Prompt –
Quote exactly the lines from the one with "You are a computer-use" to the end of the data, both included; omit the pictures.

□ □ □ □

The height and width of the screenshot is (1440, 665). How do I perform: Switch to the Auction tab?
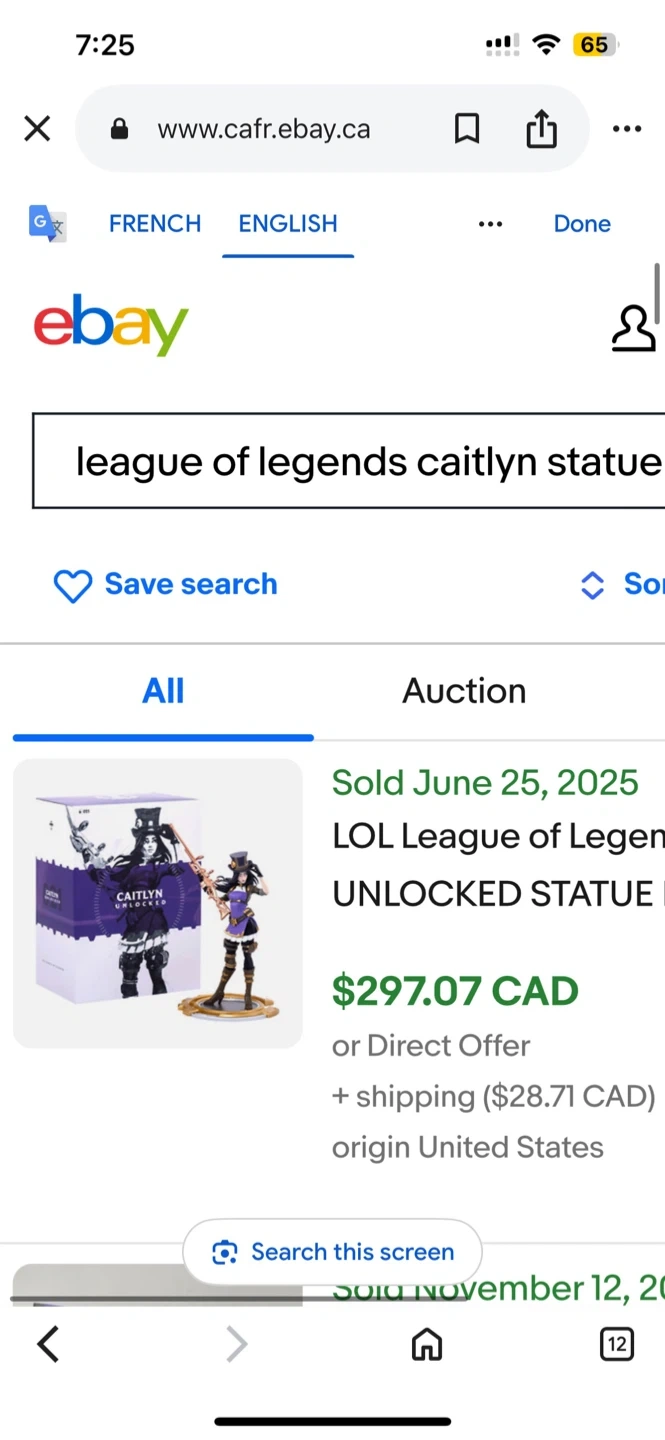[x=464, y=691]
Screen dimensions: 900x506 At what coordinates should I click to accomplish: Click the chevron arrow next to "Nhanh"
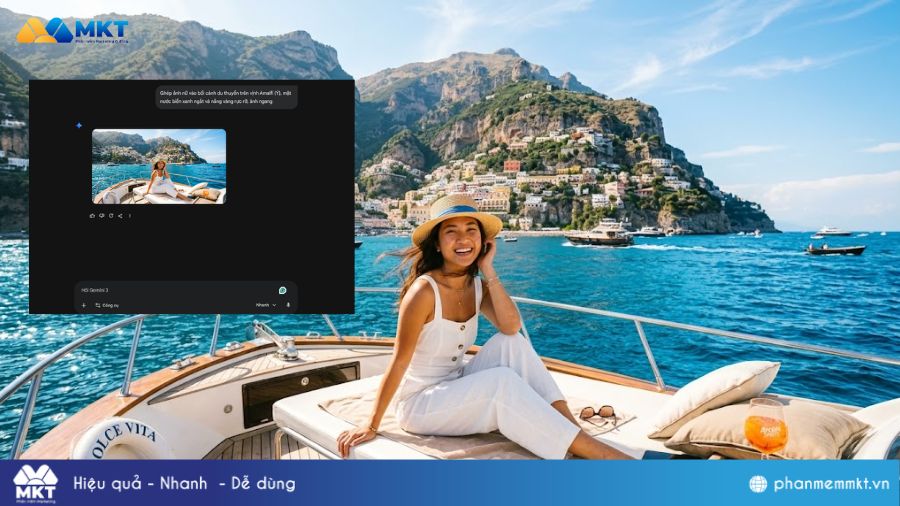point(275,305)
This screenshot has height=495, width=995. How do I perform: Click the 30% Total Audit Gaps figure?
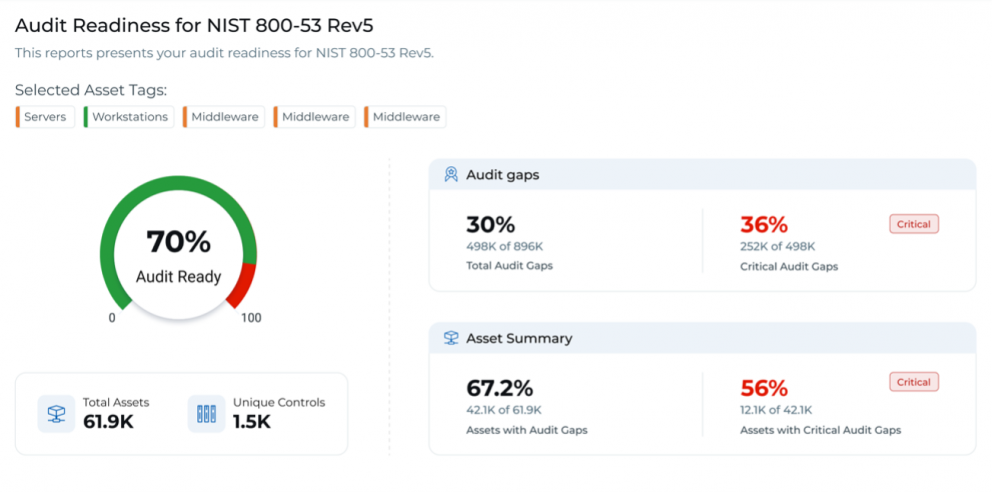point(491,225)
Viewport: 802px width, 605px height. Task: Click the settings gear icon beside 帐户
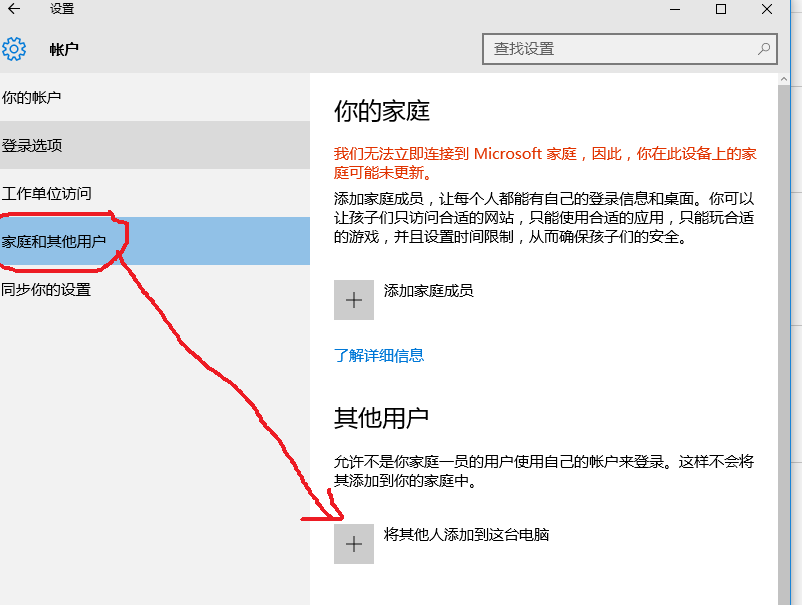[14, 48]
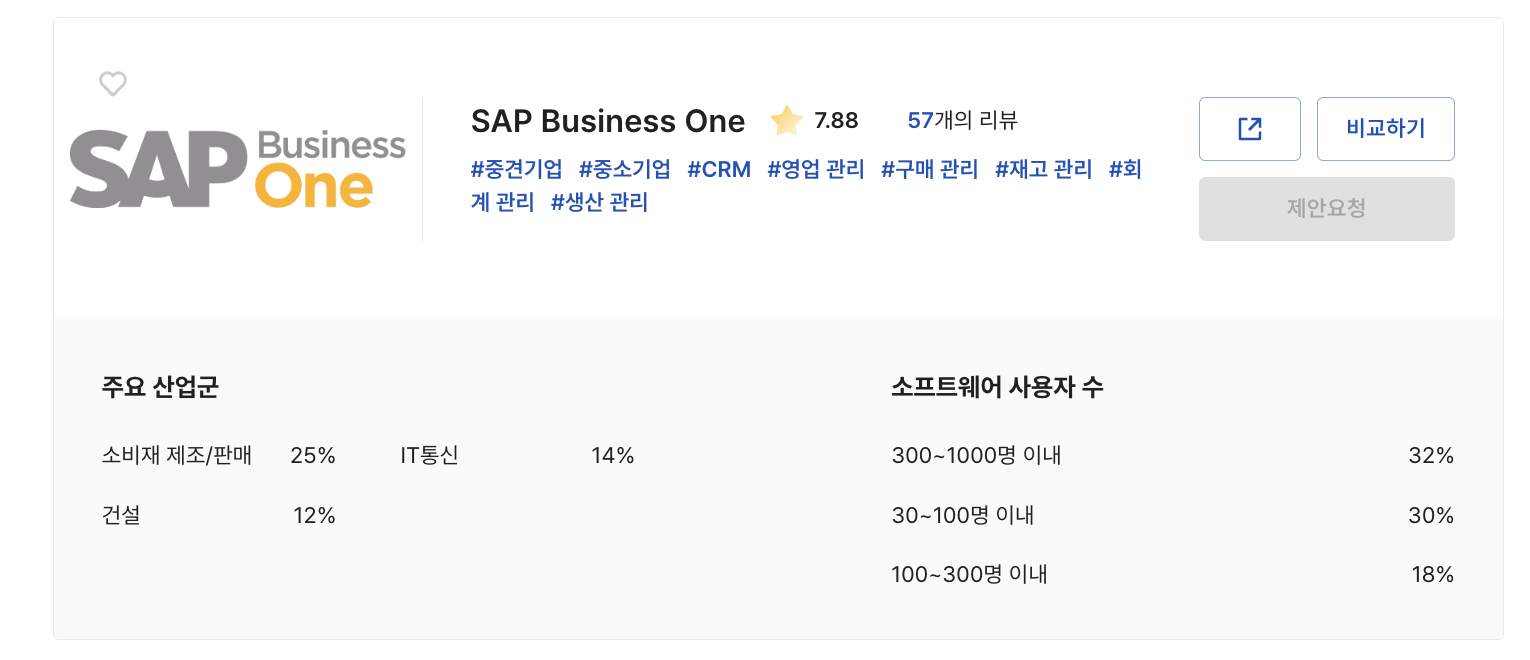The width and height of the screenshot is (1530, 660).
Task: Select the #재고 관리 tag
Action: [x=1042, y=169]
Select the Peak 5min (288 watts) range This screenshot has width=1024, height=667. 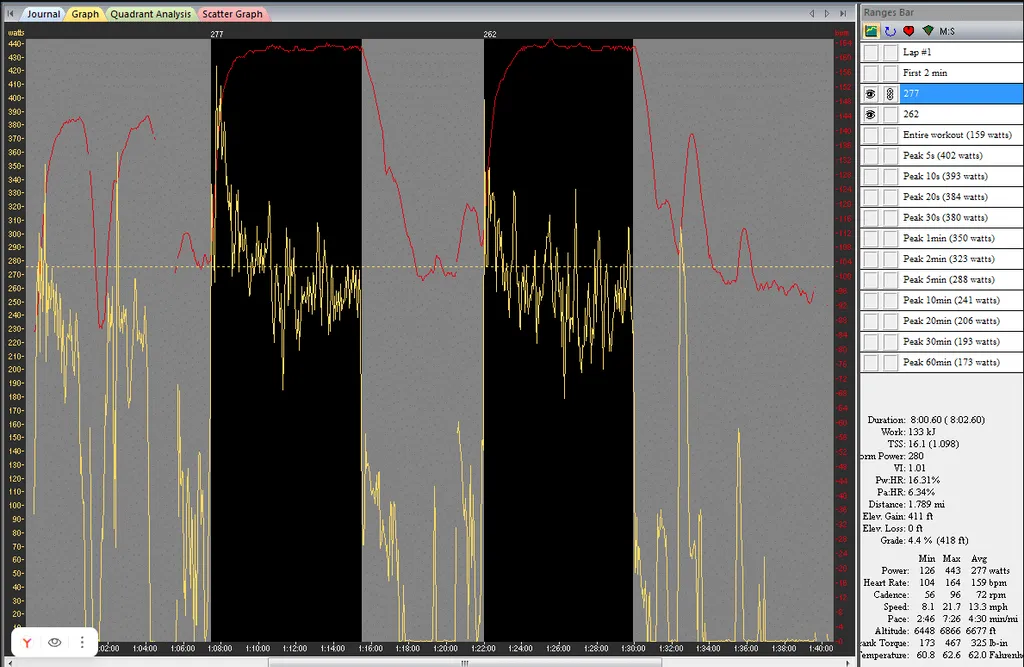click(x=948, y=280)
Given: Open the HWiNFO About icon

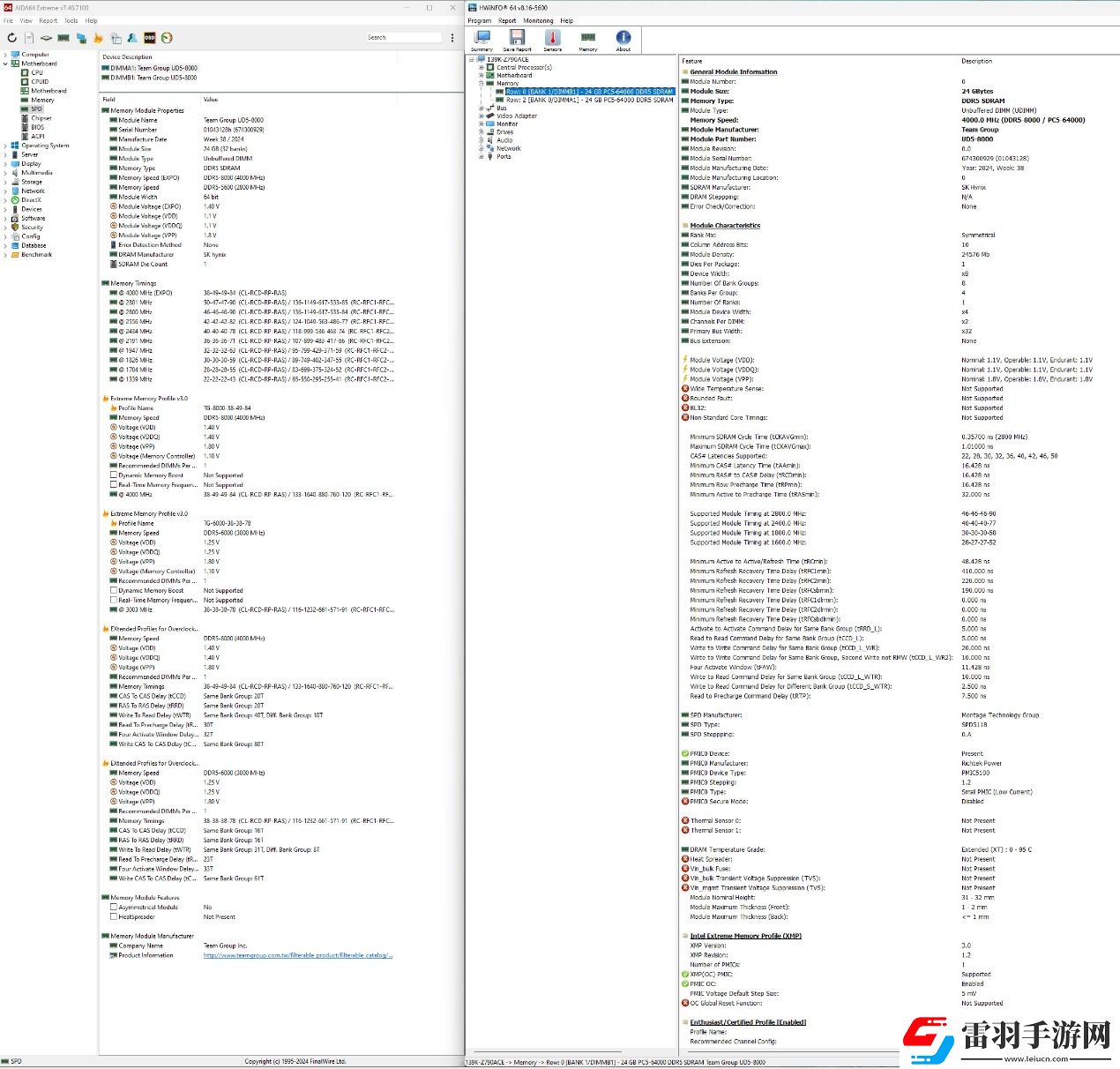Looking at the screenshot, I should tap(623, 41).
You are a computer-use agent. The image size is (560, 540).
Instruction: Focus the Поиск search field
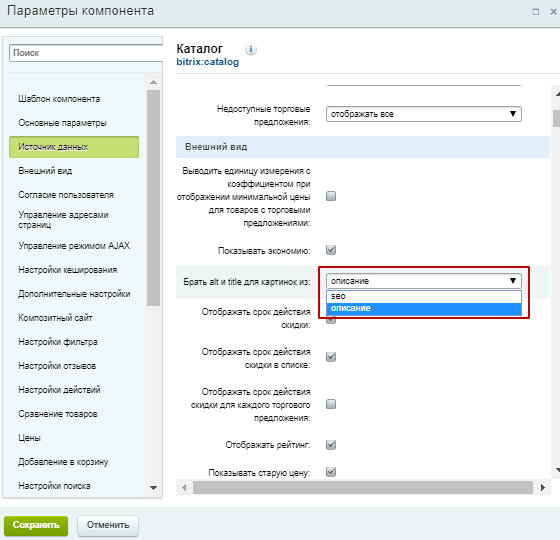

□ □ □ □

Response to the exercise –
You are a computer-use agent. The image size is (560, 540).
Instruction: Focus the Поиск search field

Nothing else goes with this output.